One of the flaws of the religious world today is the constant calling for people to be saved, but no one knows what they are supposed to be saved from. If I ran up to you and told you need to be saved, but never told you why you needed to be saved or what you needed to be saved from, then you are going to ignore my message and consider me to be a lunatic. The scripture are clear about the need for salvation and why we need to be saved. In today’s lesson we are going to look at God’s message to us as to what we need to be saved from, how we are saved, and what we are saved for. Our text for this study will be Ephesians 2.
Table of Contents
ToggleSaved From What? (2:1-3)
Paul begins by noting that we are dead in our sins. What does this mean? We look at ourselves and think we are alive and doing just fine. But God is trying to teach us that we have a problem, and the problem is sin. In our last lesson from the Concrete series we learned that sin is a breaking of God’s law and is an offense against God. Sin is an offense against God, his character, and his nature. God is insulted by sinful living. Sin brings death. Too often people think of physical death, but that is not the point of the scriptures. The death that God means is what we often call “spiritual death.” This death is the more important death, because it is a separation from God. God is holy and cannot dwell with people who are not holy. This point is the very first lesson God taught the world. When Adam and Eve sin, what must happen? They had to be removed from the presence of God and are cast out of the Garden of Eden. Therefore, when we sin we are separated from God. Paul says here in verse 1 that we are dead because of our disobedience and sins. The picture is hopelessness and helplessness without Christ.

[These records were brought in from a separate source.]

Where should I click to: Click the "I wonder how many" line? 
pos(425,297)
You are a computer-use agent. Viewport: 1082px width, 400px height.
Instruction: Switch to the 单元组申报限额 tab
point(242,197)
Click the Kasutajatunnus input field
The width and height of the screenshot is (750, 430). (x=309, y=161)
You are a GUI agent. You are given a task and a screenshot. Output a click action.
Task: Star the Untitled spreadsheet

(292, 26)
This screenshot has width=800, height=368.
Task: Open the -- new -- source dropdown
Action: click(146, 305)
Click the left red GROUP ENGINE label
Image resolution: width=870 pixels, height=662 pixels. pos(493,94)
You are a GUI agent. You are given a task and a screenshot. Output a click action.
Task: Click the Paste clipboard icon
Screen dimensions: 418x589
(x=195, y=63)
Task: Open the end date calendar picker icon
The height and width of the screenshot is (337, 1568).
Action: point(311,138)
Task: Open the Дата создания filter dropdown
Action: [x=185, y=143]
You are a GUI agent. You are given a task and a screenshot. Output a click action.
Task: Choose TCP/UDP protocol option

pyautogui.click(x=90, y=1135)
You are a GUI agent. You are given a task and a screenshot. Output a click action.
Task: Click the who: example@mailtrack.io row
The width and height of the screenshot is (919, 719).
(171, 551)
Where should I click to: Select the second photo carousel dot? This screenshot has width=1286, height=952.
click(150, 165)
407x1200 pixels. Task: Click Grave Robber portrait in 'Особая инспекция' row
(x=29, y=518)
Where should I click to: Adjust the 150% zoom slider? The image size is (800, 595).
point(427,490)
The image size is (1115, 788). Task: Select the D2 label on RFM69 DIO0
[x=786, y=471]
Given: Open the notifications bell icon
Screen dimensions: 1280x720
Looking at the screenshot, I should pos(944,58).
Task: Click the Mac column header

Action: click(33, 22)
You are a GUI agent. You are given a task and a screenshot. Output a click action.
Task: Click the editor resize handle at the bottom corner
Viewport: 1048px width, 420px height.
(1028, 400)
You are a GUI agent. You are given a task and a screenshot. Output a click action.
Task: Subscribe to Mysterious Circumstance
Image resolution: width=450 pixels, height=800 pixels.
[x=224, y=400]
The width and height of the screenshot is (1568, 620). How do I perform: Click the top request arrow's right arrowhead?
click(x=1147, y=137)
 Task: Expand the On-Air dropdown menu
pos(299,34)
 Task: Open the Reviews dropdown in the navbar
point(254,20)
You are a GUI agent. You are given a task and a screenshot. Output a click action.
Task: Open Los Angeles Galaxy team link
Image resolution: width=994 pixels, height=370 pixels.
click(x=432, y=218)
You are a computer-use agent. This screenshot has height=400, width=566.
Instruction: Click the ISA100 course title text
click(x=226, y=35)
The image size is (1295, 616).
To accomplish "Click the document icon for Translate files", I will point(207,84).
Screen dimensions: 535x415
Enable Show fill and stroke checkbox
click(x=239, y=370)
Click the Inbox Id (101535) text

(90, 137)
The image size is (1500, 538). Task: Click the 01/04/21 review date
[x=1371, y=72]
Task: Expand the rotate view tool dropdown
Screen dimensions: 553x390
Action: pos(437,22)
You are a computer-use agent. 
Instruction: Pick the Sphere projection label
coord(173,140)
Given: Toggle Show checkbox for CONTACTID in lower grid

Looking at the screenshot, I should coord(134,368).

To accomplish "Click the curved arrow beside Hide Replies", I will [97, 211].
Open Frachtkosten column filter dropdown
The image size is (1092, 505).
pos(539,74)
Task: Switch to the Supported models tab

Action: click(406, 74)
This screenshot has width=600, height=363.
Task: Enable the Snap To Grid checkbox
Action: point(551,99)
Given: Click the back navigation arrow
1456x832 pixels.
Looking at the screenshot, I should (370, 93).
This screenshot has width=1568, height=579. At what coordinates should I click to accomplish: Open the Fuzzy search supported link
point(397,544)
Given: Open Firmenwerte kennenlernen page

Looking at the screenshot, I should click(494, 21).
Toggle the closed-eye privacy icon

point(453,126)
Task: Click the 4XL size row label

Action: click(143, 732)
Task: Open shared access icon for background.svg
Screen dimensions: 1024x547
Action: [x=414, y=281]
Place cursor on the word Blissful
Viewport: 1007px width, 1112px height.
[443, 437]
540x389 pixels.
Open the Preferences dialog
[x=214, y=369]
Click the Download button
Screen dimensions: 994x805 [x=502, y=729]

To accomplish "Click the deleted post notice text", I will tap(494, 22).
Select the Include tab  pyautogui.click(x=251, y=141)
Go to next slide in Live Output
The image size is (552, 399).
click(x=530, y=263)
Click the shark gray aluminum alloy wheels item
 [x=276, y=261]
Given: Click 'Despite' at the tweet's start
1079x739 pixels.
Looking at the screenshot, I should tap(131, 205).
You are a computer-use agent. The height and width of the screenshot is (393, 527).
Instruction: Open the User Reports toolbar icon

Paul describes the problem further in verse 2. We are enslaved to Satan. Paul says we are following “the prince of the power of the air, the spirit that is now at work in the sons of disobedience.” Paul says the problem is that we have been following the wrong person. Rather than seeking and following the Lord, we have been seeking and following Satan. Rather than being concerned about what God wants, we are concerned with the ways of the world. We are not asking what God’s will is for our lives. We are not asking what our Creator who formed us and gave us life wants us to do. We just followed “the course of this world.” Typically, we view the world as morally neutral. We do not see any problem with listening to the world and doing what the rest of the world does. But we are failing to realize that the ways of the world are not morally neutral, but morally sinful. Satan is at work in this world. Satan is at work in the sons of disobedience. The ways of the world is not the ways of God. Therefore we are separating ourselves from God when we walk as the world walks.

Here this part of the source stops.